WORK TASK> Would you please return every line from the listing that contains the word "text"?

*****

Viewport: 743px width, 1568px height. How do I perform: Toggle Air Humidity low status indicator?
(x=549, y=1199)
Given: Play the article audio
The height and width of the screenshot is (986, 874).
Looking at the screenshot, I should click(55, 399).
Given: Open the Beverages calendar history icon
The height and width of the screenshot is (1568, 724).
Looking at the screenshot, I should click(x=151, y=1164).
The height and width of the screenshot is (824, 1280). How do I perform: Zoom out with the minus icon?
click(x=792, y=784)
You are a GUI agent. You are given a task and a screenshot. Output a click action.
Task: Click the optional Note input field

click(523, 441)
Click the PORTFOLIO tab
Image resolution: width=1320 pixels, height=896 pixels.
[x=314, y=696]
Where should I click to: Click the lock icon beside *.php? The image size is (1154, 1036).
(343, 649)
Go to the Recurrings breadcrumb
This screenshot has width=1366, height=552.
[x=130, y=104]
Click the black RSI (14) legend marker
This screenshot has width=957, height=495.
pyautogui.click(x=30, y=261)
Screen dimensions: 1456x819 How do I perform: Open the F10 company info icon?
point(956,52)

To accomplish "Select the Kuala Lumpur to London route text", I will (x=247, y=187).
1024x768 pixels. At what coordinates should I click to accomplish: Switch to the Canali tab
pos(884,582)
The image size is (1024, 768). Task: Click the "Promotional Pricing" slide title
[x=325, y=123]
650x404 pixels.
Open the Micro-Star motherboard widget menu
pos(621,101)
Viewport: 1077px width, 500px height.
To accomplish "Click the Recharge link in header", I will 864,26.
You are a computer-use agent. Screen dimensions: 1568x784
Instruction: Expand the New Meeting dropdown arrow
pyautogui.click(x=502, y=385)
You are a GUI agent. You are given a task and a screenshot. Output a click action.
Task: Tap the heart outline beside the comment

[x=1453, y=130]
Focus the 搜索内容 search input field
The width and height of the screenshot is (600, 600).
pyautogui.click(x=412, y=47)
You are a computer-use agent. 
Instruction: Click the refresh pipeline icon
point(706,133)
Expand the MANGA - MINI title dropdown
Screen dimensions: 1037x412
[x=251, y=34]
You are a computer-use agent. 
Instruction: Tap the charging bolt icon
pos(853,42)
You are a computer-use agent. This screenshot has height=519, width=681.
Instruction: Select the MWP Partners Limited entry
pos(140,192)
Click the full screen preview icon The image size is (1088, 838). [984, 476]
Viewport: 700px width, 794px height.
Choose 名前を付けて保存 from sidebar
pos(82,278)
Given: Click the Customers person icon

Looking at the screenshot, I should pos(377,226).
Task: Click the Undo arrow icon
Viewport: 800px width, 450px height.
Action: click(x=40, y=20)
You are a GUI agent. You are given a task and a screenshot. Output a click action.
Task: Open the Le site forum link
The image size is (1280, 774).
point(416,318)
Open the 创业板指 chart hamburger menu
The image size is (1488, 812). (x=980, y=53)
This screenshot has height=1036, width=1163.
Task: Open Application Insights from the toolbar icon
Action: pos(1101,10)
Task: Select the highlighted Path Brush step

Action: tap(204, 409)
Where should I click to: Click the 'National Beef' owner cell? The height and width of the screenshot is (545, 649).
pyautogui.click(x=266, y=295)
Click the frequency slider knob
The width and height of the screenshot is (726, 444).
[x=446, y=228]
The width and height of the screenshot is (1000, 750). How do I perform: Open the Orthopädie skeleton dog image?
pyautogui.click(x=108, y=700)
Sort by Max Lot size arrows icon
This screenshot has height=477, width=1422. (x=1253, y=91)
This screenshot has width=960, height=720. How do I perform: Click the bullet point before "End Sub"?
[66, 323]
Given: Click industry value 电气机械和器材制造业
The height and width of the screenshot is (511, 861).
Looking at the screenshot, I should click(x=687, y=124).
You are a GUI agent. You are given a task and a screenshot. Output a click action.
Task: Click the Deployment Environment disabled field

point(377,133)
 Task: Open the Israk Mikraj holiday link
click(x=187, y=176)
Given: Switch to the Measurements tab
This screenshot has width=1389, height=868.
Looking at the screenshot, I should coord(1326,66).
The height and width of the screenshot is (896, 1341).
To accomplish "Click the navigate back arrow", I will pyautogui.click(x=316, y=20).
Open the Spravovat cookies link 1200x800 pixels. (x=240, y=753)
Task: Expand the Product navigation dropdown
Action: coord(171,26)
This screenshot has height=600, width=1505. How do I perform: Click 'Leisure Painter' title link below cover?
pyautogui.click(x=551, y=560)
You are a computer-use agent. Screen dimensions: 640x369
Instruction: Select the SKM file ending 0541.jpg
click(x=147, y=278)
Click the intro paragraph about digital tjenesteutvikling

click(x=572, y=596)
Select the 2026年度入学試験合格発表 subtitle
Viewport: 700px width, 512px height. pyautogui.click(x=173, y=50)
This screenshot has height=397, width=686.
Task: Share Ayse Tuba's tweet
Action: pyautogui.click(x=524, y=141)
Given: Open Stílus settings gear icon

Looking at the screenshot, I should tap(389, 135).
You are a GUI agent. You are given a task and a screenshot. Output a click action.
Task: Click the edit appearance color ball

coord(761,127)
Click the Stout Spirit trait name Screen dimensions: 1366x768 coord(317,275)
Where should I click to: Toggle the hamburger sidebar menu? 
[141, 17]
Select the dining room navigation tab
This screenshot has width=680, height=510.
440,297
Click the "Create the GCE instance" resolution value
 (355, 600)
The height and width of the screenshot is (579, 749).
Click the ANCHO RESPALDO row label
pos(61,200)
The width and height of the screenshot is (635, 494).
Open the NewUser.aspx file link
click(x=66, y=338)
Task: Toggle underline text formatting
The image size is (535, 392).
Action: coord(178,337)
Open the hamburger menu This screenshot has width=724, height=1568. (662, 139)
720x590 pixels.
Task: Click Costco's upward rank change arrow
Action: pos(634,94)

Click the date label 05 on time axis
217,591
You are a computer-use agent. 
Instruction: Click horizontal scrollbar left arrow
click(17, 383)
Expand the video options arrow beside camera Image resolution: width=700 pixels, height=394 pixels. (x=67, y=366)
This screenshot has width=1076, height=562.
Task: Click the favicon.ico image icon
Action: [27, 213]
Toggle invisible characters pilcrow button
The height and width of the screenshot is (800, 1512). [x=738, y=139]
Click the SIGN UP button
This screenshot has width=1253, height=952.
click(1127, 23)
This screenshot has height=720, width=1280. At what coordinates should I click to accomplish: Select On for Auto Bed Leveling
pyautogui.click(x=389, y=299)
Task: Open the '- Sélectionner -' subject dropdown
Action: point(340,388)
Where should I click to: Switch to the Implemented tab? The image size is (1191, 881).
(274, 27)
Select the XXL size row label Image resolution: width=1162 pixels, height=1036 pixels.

*****

EXERCISE RESULT>
To accomplish "Select the Kuala Lumpur to London route text", I will (x=247, y=187).
Task: Toggle underline text formatting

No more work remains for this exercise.